Thousands of people lined the streets to witness the passage of the queen‘s casket from the historic Westminster Hall to nearby Westminster Abbey, and eventually on to Windsor Castle where she will be laid to rest alongside her late husband.
Among the crowds who came from around Britain and beyond, people were climbing lampposts and standing on barriers and ladders to catch a glimpse of the royal procession.
Millions more watched on television at home on a public holiday declared for the occasion. The funeral of a British monarch has never been televised before.
Along the Mall, one of London’s grand ceremonial boulevards, the crowd stood 15-20 people deep in places.
Some wore smart black suits and dresses.
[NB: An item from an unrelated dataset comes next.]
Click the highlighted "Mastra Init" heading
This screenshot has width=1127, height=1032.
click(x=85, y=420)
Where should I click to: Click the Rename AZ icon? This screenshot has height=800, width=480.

Others were dressed in hoodies, leggings and tracksuits. A woman with dyed green hair stood next to a man in morning suit as they waited for the procession to begin.
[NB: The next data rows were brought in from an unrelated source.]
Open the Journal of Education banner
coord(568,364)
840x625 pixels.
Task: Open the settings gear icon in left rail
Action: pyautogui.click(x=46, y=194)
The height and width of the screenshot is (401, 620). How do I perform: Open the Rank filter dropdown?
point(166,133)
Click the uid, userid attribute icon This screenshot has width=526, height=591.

Among the 2,000 in the congregation are some 500 world leaders, from Biden and Emperor Naruhito of Japan to South African President Cyril Ramaphosa and Mark Brown, prime minister of Cook Islands.
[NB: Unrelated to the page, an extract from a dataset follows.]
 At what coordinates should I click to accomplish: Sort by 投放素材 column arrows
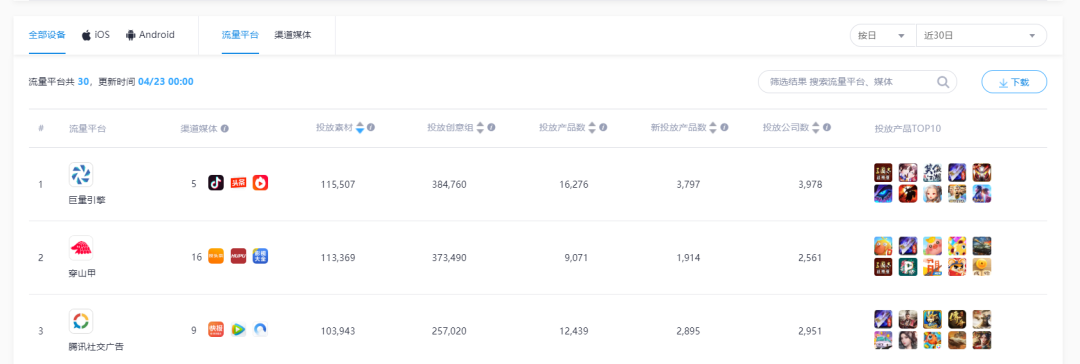click(360, 128)
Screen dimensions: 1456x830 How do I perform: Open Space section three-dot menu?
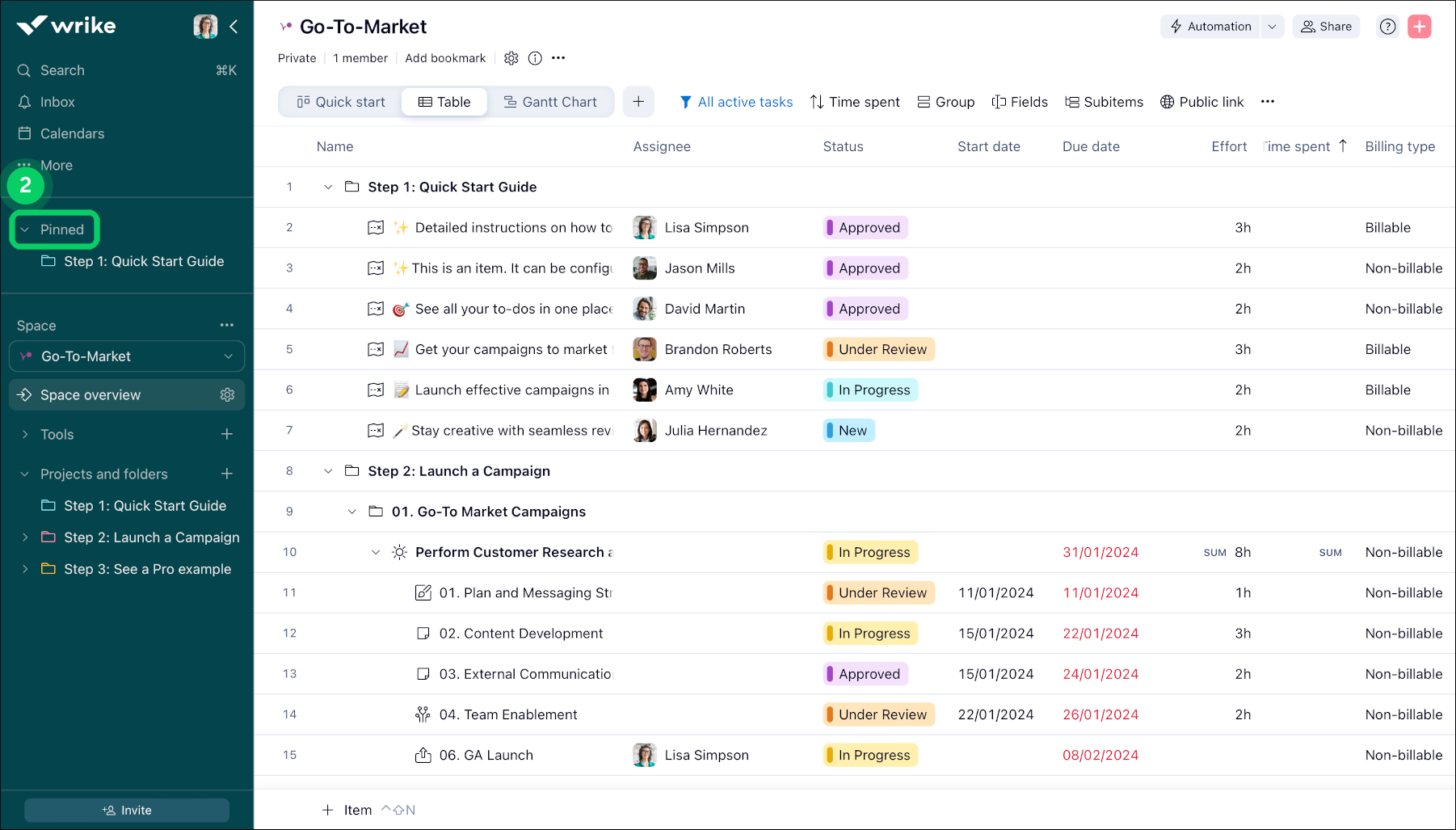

The queen’s great-grandchildren, Prince George, 9, and Princess Charlotte, 7, the two eldest children of now heir-to-the-throne Prince William, entered the Abbey in procession with their family.
Shortly before 11 a.m. the oak coffin, covered in the Royal Standard flag with the Imperial State Crown on top, emerged under overcast skies to be taken by military procession to Westminster Abbey.
Her Majesty’s coffin was surmounted by The Imperial State Crown, The Orb and The Sceptre and borne by the Bearer Party.